» **INSTRUCTIONS FOR THE TASK**: Scan the entries line by line and return those with "ПАМЯТНИКИ".

[Stored items]
────────

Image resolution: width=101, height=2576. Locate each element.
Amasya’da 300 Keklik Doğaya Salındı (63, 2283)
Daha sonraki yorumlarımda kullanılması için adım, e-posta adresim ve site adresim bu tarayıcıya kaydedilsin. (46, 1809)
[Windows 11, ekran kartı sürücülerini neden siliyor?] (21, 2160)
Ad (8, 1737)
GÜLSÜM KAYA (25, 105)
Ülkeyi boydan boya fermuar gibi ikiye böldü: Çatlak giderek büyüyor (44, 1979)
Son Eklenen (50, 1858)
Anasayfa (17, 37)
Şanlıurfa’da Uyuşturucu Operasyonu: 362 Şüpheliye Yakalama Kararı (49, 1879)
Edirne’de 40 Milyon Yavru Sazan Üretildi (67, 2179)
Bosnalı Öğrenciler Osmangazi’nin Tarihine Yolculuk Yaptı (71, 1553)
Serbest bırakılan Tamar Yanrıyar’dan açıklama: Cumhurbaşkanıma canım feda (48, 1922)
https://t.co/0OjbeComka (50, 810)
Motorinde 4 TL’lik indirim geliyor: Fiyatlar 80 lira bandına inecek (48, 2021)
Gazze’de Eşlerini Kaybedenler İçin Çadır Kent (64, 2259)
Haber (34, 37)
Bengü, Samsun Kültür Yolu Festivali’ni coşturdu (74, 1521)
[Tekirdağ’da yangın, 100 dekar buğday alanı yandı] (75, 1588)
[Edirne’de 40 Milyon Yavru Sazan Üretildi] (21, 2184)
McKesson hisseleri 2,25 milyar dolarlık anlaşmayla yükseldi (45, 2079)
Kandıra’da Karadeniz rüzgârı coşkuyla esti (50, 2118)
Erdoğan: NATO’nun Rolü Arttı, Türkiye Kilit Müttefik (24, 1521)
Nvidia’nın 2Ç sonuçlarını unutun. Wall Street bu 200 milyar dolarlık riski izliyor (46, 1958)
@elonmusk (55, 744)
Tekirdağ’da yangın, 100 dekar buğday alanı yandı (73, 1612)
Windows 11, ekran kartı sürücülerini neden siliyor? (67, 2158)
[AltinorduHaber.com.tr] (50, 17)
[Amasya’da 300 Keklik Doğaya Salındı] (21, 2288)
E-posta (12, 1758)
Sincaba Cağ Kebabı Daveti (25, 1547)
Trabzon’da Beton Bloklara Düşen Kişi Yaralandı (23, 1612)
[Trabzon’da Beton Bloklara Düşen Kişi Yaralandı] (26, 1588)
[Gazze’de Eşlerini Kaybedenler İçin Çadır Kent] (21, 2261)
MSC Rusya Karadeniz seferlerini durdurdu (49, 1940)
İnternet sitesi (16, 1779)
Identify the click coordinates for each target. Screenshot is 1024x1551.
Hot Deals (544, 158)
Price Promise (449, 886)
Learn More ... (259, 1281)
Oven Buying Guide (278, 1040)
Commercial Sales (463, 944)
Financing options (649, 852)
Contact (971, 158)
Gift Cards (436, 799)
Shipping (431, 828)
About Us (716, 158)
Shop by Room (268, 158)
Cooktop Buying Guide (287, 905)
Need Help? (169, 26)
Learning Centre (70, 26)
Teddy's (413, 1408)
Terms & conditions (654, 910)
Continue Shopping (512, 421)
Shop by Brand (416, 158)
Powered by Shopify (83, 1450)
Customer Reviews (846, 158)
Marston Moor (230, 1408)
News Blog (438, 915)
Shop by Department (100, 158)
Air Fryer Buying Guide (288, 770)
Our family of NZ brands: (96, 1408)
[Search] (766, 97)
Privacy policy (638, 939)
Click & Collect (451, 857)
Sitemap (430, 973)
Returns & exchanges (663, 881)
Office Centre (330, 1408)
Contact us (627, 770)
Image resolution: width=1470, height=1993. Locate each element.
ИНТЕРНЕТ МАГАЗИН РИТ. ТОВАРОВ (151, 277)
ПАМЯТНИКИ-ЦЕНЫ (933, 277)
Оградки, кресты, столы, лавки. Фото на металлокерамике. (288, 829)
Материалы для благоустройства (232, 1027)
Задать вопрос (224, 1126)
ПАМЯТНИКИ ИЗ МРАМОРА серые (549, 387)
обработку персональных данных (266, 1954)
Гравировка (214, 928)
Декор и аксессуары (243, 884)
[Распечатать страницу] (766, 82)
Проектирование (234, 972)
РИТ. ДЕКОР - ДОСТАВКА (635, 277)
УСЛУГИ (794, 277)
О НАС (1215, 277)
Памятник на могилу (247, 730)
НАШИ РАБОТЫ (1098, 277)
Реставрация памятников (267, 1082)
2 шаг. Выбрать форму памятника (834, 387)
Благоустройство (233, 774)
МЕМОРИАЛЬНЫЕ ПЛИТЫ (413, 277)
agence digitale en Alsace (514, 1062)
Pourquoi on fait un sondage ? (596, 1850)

────────

» **SOLUTION TO THIS EXERCISE**:
ПАМЯТНИКИ-ЦЕНЫ (933, 277)
ПАМЯТНИКИ ИЗ МРАМОРА серые (549, 387)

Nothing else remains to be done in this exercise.